The BoE yesterday hiked base rates for the 14th meeting in a row to 5.25 percent and markets reckon there is more to come with rates peaking at six percent by year end. Six million mortgage holders now face paying hundreds of pounds more every month for the next three years, as base rates won’t drop below five percent until 2026.
Higher borrowing costs are causing havoc among businesses, too, with popular homeware retailer Wilko latest to crack. It faces administration putting more than 12,000 jobs at risk.
This is only the start of the pain the BoE’s rate-setting monetary policy committee (MPC) is inflicting on the country, as it battles to control an inflationary crisis fuelled by its own arrogance and complacency.
Incredibly, the BoE’s own figures show that yesterday’s hike will have almost no impact on inflation anyway, says Laith Khalaf, head of investment analysis at AJ Bell.
“BoE projections say inflation will fall to 1.5 percent in three years if it hikes rates to six percent. If it leaves them where they are, it will fall to 1.4 percent.”
In other words, there is no point to the pain. Or to be precise, one-tenth of a percentage point, which is hardly enough to justify the BoE’s scorched earth policy.
Prime Minister Rishi Sunak is already on course to hit his five percent inflation target this year, with further falls to follow next summer.
Khalaf says BoE governor Andrew Bailey has to stop this madness rather than hiking rates again in September as most analysts expect.
“Sometimes doing nothing is the hardest approach, but there is increasing evidence that’s the path the Bank should now be following.”
Khalaf adds: “Britain better prepare for economic stagnation because BoE figures show almost no growth in the coming two years.”
He’s not alone in slating the BoE, a heap of experts are watching in horror as its policymakers continue to make one howling error after another.
Suren Thiru, economics director at the prestigious Institute for Chartered Accountants in England and Wales (ICAEW), called the latest rate hike “excruciating” and accused the BoE of being “too fixated on backward-looking data”.
“Given that most of the 14 interest rate rises are yet to filter through into the real economy, the Bank risks over-tightening, needlessly adding to the risk of recession.”
Thiru added: “With the Bank of England expecting inflation to fall quickly, the case for further interest rate hikes is diminishing fast.”
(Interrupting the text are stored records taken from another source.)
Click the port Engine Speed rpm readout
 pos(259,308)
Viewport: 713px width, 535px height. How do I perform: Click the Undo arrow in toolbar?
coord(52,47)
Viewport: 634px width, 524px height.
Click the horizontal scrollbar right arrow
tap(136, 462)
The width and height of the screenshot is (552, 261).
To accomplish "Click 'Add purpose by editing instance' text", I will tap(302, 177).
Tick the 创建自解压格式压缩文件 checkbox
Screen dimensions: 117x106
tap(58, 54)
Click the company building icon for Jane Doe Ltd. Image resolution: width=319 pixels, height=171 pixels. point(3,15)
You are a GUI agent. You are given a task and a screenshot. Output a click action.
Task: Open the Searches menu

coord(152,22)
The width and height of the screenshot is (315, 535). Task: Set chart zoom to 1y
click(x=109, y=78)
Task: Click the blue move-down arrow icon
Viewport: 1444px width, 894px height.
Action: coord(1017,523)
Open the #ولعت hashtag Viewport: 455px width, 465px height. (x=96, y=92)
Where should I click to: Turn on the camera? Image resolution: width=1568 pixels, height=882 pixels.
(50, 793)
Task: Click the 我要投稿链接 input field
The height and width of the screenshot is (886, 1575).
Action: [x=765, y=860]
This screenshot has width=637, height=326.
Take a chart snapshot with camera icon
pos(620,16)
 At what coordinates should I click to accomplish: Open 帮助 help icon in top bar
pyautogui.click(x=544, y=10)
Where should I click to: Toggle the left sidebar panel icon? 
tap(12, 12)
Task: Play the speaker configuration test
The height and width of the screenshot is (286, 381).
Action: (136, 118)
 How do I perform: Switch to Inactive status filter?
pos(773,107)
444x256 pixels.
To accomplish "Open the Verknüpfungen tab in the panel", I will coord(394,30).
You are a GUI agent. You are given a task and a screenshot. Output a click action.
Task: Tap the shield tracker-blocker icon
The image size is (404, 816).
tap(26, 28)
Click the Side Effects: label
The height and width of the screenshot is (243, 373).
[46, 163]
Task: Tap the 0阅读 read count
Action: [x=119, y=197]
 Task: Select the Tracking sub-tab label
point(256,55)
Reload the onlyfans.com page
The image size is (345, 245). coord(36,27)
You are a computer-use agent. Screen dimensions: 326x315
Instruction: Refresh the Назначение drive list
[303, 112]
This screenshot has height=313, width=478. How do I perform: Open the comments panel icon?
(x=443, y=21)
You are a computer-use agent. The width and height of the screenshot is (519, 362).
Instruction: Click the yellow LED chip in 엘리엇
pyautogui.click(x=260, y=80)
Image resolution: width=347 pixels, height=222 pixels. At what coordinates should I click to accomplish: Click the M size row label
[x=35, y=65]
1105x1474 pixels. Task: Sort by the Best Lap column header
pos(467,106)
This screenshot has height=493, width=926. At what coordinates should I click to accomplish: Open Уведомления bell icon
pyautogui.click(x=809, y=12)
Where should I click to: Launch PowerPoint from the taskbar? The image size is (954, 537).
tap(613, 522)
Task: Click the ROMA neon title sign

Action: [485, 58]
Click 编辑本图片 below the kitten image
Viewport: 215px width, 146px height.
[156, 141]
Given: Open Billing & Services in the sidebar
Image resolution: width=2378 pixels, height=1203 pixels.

Julian Jessop, economics fellow at the free market Institute of Economic Affairs, is another calling for a pause. Yesterday, he said the like a frog slowly being cooked by ever higher interest rates as the BoE does too much, too late.
The MPC has been guilty of groupthink, only talking to itself while ignoring any data that interrupts its narrow worldview. Its last original thinker was BoE chief economist Andy Haldane, who quit in 2021.
It’s too scared to step out of line with the US Federal Reserve, which is also aggressively tightening rates but faces a much stronger economy than ours.
The US is on course for a soft economic landing. Ours is going to be very hard, if the BoE has its way.
Higher rates will wipe out thousands of viable businesses, and destroy the lives of millions of homeowners who bought overpriced homes based on BoE assurances that borrowing costs would stay low.
Worse, the MPC being deliberately blinkered for ideological reasons, ignoring supposedly right-wing “monetarist” economists warning of a deflationary meltdown ahead.
Monetarists believe that when the amount of money in circulation falls, a recession will duly follow corner. Terrifyingly, money supply has shrunk by 7.4 percent in the last six months.
Simon Ward from Janus Henderson, has been saying for months that monetary tightening is “overkill” and will trigger a needless recession.
Incredibly, two MPC members wanted to raise rates to 5.5 percent yesterday. They’ll no doubt have their way next month.
Everything now rests on July’s inflation figure, due on August 14. Millions will be watching that in fear and trepidation. Unless consumer prices fall sharply, the fixated BoE will deliver another needless punishment beating.